Abstract
Introduction: We earlier showed prepartum F XIII to be the main coagulation component to influence postpartum blood loss (PPBL) over fibrinogen (FIB), F II and platelet count (Haslinger, JTH, 2020). We offered a first explanation to align these findings with the current concept of PPH genesis (Korte, Blood Suppl. 1, 2024), including increased prepartum D-dimer (DD) and a prolonged second stage of labor (SSL). However, questions on the relevance of the amount of prepartum thrombin, plasmin, fibrin generation and fibrin degradation and the interaction with other clinical (risk) factors with regard to pathophysiology (and thus potentially therapy) remain.
Methods: Our prospective study on PPH (≥500 ml PPBL / 24h, WHO) is registered with ClinicalTrials.gov (NCT02604602). Here, we describe results on and relationships between measured blood loss (MBL), prepartum concentrations of Prothrombin Fragments (thrombin generation, F1+2), PAP complexes (plasmin generation, PAP), DD (resulting from thrombin and plasmin generation), SSL, age, BMI, parity and gestation age (GA), in 1308 women with vaginal deliveries (VD, n=676) and c-section (CS, n=632). Data were used as available; the smallest set was for F1+2 (n=1258). Statistics (MedCalc 23.3.2) are given with results
Results: Median prepartum F1+2 (pmol/L) or PAP (µg/L) were similar in women with vs without PPH, both in CS (F1+2: 584 vs 596, p=0.092 / PAP: 465 vs 436, p=0.619) and VD (F1+2: 615 vs 588, p=0.108 / PAP: 464 vs 471, p=0.703, Kruskal-Wallis test); DD (mg/L) was significantly increased in women developing PPH, both in CS (median [IQR] 1.59 [1.19-2.30] vs 1.34 [1.05-1.94], p=0.0002) and VD (1.66 [1.34-2.32] vs 1.54 [1.24-2.01], p=0.008); so was µg DD generated per µg PAP, both in CS (340 [243-535] vs 322 [237-457], p=0.044) and VD (392 [290-515] vs 339 [253-463], p=0.003. Women developing PPH had a longer median SSL (minutes; CS not evaluated; VD 71 [21-141] vs 46 [17-114], p=0.004); and a slightly higher GA (d) with CS (269 [266-276] vs 268 [265-272], p=0.039), not VD (282 vs 280, p=0.250). All other clinical parameters were similar in women with or without PPH, independent of CS or VD (age, BMI, parity; all p>0.137).
All of the mentioned prepartum parameters were included in multiple regression analyses (separately for CS and VD) with MBL as dependent variable. DD (CS/VD: p=0.006/0.012), BMI (CS/VD: p=0.044/0.008), and SSL (VD P=0.003/CS not evaluated) influenced the extent of MBL, while the other parameters (F1+2, PAP, age, parity and GA) did not.
Conclusions: These results from this to date largest prospective observational study on PPH indicate that prepartum thrombin and plasmin generation are likely not independently related to postpartum blood loss, irrespective of the mode of delivery (VD or CS). This does not preclude that thrombin or plasmin generation might play a role in the later course of a developing PPH. Increased prepartum DD, however, is associated with increased postpartum blood loss, both in VD and CS. Although the different behaviors of prepartum F1+2, PAP and DD might appear counterintuitive at first sight, it seems to fit well with our earlier results: at nominally and statistically comparable prepartum plasmin and thrombin generation (and FIB levels, not shown), lower FXIII levels (Haslinger, JTH, 2020) likely mediate a reduced antifibrinolytic resistance through decreased α2-antiplasmin linking (Fraser, Blood, 2011), resulting in higher DD concentrations, as evidenced here by the higher amount of DD generated per µg PAP in women developing PPH.
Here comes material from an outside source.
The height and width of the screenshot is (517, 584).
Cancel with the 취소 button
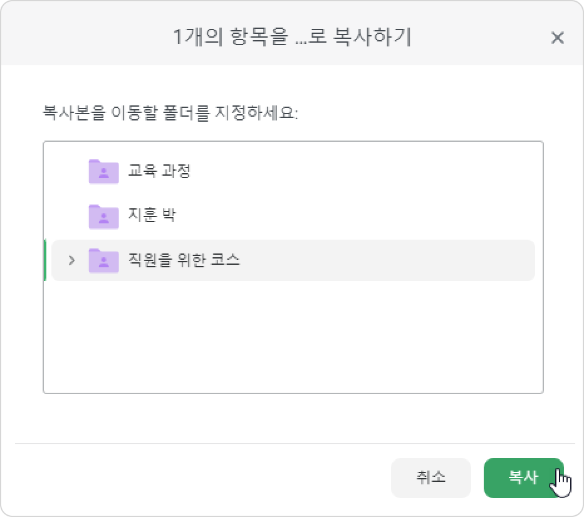(x=431, y=478)
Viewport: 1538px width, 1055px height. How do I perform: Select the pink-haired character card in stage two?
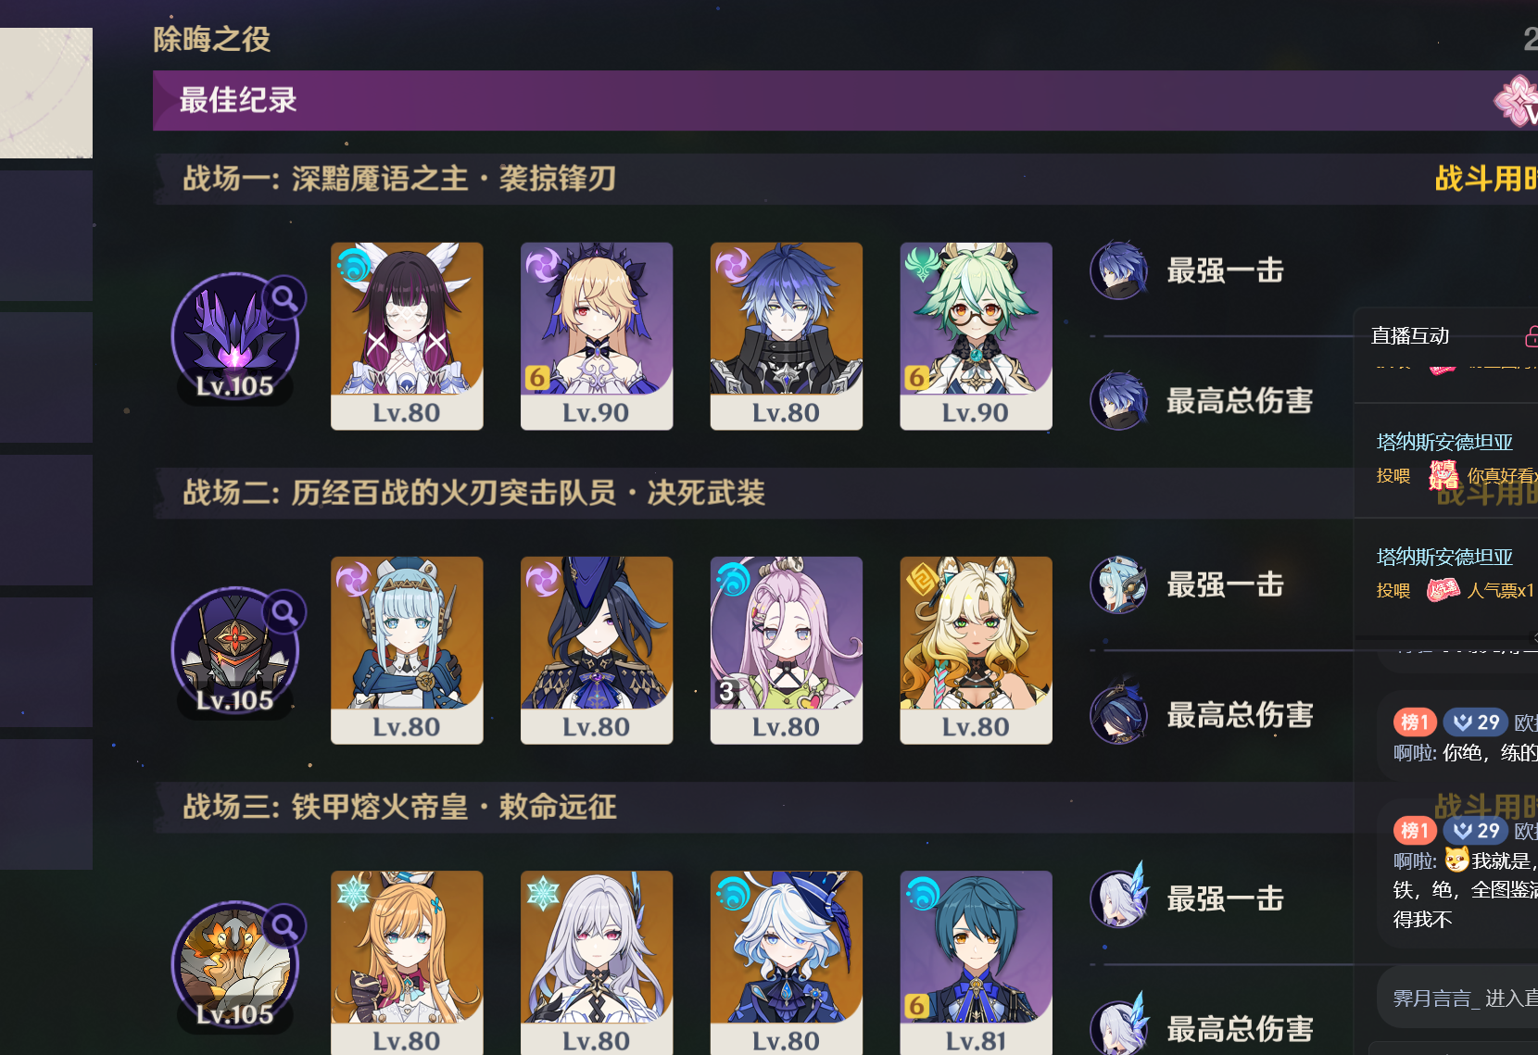coord(786,650)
The results of the multivariate analysis (MBL depending on prepartum DD, SSL and BMI) support our postulate that these variables set the stage for a possible coagulopathy, followed by a progressive consumption of coagulation factors (mostly FXIII), finally resulting in PPH; such a mechanism might be relevant in a considerable amount of women who do not display a “classical” reason for a PPH, especially uterine atony (Korte, Blood Suppl. 1, 2024).
Our data seem to suggest that prophylactic antifibrinolytic therapy and early stimuli of thrombin generation are unlikely to be helpful: no dysbalance can be detected between women with or without future PPH, neither with VD nor CS. Thus, early during PPH development, other therapeutic approaches should be evaluated. Whether antifibrinolytics and/or thrombin generation stimuli might be helpful during the later course of a PPH remains to be elucidated.